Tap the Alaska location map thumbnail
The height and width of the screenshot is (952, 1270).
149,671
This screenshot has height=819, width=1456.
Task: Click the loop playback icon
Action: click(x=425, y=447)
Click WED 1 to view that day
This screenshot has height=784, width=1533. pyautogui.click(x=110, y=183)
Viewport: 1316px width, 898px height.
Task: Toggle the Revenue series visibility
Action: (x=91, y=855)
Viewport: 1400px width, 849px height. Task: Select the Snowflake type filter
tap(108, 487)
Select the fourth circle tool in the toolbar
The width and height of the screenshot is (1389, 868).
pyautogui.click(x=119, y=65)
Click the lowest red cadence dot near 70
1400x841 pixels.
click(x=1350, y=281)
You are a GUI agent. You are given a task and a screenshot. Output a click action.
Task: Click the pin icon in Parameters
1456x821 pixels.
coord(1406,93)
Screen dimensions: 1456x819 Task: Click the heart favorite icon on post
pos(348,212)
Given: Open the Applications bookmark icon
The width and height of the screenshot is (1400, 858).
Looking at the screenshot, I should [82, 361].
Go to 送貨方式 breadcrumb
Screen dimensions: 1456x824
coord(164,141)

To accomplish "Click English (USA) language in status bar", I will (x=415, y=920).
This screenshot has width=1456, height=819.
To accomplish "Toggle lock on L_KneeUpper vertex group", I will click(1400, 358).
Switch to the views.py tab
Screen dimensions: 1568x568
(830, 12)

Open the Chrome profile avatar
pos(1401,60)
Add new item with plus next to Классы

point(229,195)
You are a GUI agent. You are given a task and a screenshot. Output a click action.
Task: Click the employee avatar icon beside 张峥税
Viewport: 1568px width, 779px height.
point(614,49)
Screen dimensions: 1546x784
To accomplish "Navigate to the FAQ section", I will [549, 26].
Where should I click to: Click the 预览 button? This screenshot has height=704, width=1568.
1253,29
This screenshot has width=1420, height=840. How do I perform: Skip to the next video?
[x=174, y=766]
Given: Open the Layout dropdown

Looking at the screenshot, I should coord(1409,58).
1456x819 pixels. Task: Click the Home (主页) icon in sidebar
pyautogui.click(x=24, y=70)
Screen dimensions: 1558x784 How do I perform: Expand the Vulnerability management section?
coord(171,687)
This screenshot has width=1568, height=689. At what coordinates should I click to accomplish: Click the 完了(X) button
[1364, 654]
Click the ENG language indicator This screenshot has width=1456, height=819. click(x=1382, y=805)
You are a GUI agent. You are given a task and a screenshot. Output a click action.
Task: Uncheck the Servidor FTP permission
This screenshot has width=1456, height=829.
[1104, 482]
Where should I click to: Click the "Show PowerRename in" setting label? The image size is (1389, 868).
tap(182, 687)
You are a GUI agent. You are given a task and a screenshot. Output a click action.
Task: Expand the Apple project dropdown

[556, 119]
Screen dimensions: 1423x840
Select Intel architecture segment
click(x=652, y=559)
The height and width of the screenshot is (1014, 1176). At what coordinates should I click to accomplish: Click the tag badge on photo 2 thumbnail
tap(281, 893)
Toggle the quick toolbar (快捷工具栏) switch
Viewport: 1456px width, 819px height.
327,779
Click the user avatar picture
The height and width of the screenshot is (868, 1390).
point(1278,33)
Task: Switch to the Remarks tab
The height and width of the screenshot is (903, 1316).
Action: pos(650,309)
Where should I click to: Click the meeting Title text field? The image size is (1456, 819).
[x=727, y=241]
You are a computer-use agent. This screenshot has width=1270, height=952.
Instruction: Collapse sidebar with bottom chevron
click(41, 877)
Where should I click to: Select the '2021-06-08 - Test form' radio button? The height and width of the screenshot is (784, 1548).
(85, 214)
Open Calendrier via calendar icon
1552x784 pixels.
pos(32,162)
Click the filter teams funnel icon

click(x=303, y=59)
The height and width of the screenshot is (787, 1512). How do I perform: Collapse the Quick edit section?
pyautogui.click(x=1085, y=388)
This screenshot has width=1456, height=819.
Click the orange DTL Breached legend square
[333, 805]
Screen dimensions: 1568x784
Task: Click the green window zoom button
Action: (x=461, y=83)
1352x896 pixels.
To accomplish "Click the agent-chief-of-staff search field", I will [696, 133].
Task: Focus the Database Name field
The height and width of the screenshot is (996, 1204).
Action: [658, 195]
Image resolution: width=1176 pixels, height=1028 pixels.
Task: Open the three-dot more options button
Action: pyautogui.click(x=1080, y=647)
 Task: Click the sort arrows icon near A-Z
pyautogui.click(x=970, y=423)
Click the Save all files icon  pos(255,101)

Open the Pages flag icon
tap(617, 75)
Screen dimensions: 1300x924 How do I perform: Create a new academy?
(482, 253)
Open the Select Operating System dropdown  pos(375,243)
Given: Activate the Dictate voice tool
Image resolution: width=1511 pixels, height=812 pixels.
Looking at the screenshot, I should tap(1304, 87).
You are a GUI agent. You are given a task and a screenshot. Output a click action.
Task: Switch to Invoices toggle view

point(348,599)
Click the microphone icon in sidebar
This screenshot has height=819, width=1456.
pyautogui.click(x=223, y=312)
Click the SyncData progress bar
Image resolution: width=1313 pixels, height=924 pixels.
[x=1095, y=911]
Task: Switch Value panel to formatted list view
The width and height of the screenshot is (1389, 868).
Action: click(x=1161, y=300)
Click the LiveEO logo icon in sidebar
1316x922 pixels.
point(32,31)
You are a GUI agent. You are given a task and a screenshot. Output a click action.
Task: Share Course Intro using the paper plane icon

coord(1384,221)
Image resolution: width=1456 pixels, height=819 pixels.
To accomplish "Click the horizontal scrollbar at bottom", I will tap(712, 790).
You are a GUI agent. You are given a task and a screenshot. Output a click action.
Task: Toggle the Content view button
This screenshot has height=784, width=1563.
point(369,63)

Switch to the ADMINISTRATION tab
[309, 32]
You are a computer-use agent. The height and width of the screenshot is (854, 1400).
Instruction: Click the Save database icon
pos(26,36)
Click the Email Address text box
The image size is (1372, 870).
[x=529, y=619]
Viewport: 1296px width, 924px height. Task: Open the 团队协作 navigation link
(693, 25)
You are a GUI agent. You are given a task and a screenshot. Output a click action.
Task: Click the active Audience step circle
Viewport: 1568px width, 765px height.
******************************
What the task asks: Give the complete listing again, exactly as it appears above.

Response for this exercise:
Tap the Alaska location map thumbnail
The height and width of the screenshot is (952, 1270).
149,671
This screenshot has height=819, width=1456.
Task: Click the loop playback icon
Action: click(x=425, y=447)
Click WED 1 to view that day
This screenshot has height=784, width=1533. pyautogui.click(x=110, y=183)
Viewport: 1316px width, 898px height.
Task: Toggle the Revenue series visibility
Action: (x=91, y=855)
Viewport: 1400px width, 849px height. Task: Select the Snowflake type filter
tap(108, 487)
Select the fourth circle tool in the toolbar
The width and height of the screenshot is (1389, 868).
pyautogui.click(x=119, y=65)
Click the lowest red cadence dot near 70
1400x841 pixels.
click(x=1350, y=281)
You are a GUI agent. You are given a task and a screenshot. Output a click action.
Task: Click the pin icon in Parameters
1456x821 pixels.
coord(1406,93)
Screen dimensions: 1456x819 Task: Click the heart favorite icon on post
pos(348,212)
Given: Open the Applications bookmark icon
The width and height of the screenshot is (1400, 858).
Looking at the screenshot, I should [82, 361].
Go to 送貨方式 breadcrumb
Screen dimensions: 1456x824
coord(164,141)

To accomplish "Click English (USA) language in status bar", I will (x=415, y=920).
This screenshot has width=1456, height=819.
To accomplish "Toggle lock on L_KneeUpper vertex group", I will click(1400, 358).
Switch to the views.py tab
Screen dimensions: 1568x568
(830, 12)

Open the Chrome profile avatar
pos(1401,60)
Add new item with plus next to Классы

point(229,195)
You are a GUI agent. You are given a task and a screenshot. Output a click action.
Task: Click the employee avatar icon beside 张峥税
Viewport: 1568px width, 779px height.
point(614,49)
Screen dimensions: 1546x784
To accomplish "Navigate to the FAQ section", I will [549, 26].
Where should I click to: Click the 预览 button? This screenshot has height=704, width=1568.
1253,29
This screenshot has width=1420, height=840. How do I perform: Skip to the next video?
[x=174, y=766]
Given: Open the Layout dropdown

Looking at the screenshot, I should coord(1409,58).
1456x819 pixels. Task: Click the Home (主页) icon in sidebar
pyautogui.click(x=24, y=70)
Screen dimensions: 1558x784 How do I perform: Expand the Vulnerability management section?
coord(171,687)
This screenshot has width=1568, height=689. At what coordinates should I click to accomplish: Click the 完了(X) button
[1364, 654]
Click the ENG language indicator This screenshot has width=1456, height=819. click(x=1382, y=805)
You are a GUI agent. You are given a task and a screenshot. Output a click action.
Task: Uncheck the Servidor FTP permission
This screenshot has width=1456, height=829.
[1104, 482]
Where should I click to: Click the "Show PowerRename in" setting label? The image size is (1389, 868).
tap(182, 687)
You are a GUI agent. You are given a task and a screenshot. Output a click action.
Task: Expand the Apple project dropdown

[556, 119]
Screen dimensions: 1423x840
Select Intel architecture segment
click(x=652, y=559)
The height and width of the screenshot is (1014, 1176). At what coordinates should I click to accomplish: Click the tag badge on photo 2 thumbnail
tap(281, 893)
Toggle the quick toolbar (快捷工具栏) switch
Viewport: 1456px width, 819px height.
327,779
Click the user avatar picture
The height and width of the screenshot is (868, 1390).
point(1278,33)
Task: Switch to the Remarks tab
The height and width of the screenshot is (903, 1316).
Action: pos(650,309)
Where should I click to: Click the meeting Title text field? The image size is (1456, 819).
[x=727, y=241]
You are a computer-use agent. This screenshot has width=1270, height=952.
Instruction: Collapse sidebar with bottom chevron
click(41, 877)
Where should I click to: Select the '2021-06-08 - Test form' radio button? The height and width of the screenshot is (784, 1548).
(85, 214)
Open Calendrier via calendar icon
1552x784 pixels.
pos(32,162)
Click the filter teams funnel icon

click(x=303, y=59)
The height and width of the screenshot is (787, 1512). How do I perform: Collapse the Quick edit section?
pyautogui.click(x=1085, y=388)
This screenshot has width=1456, height=819.
Click the orange DTL Breached legend square
[333, 805]
Screen dimensions: 1568x784
Task: Click the green window zoom button
Action: (x=461, y=83)
1352x896 pixels.
To accomplish "Click the agent-chief-of-staff search field", I will [696, 133].
Task: Focus the Database Name field
The height and width of the screenshot is (996, 1204).
Action: [658, 195]
Image resolution: width=1176 pixels, height=1028 pixels.
Task: Open the three-dot more options button
Action: pyautogui.click(x=1080, y=647)
 Task: Click the sort arrows icon near A-Z
pyautogui.click(x=970, y=423)
Click the Save all files icon  pos(255,101)

Open the Pages flag icon
tap(617, 75)
Screen dimensions: 1300x924 How do I perform: Create a new academy?
(482, 253)
Open the Select Operating System dropdown  pos(375,243)
Given: Activate the Dictate voice tool
Image resolution: width=1511 pixels, height=812 pixels.
Looking at the screenshot, I should tap(1304, 87).
You are a GUI agent. You are given a task and a screenshot. Output a click action.
Task: Switch to Invoices toggle view

point(348,599)
Click the microphone icon in sidebar
This screenshot has height=819, width=1456.
pyautogui.click(x=223, y=312)
Click the SyncData progress bar
Image resolution: width=1313 pixels, height=924 pixels.
[x=1095, y=911]
Task: Switch Value panel to formatted list view
The width and height of the screenshot is (1389, 868).
Action: click(x=1161, y=300)
Click the LiveEO logo icon in sidebar
1316x922 pixels.
point(32,31)
You are a GUI agent. You are given a task and a screenshot. Output a click action.
Task: Share Course Intro using the paper plane icon

coord(1384,221)
Image resolution: width=1456 pixels, height=819 pixels.
To accomplish "Click the horizontal scrollbar at bottom", I will tap(712, 790).
You are a GUI agent. You are given a task and a screenshot. Output a click action.
Task: Toggle the Content view button
This screenshot has height=784, width=1563.
point(369,63)

Switch to the ADMINISTRATION tab
[309, 32]
You are a computer-use agent. The height and width of the screenshot is (854, 1400).
Instruction: Click the Save database icon
pos(26,36)
Click the Email Address text box
The image size is (1372, 870).
[x=529, y=619]
Viewport: 1296px width, 924px height. Task: Open the 团队协作 navigation link
(693, 25)
You are a GUI agent. You are given a task and a screenshot. Output a click action.
Task: Click the active Audience step circle
Viewport: 1568px width, 765px height.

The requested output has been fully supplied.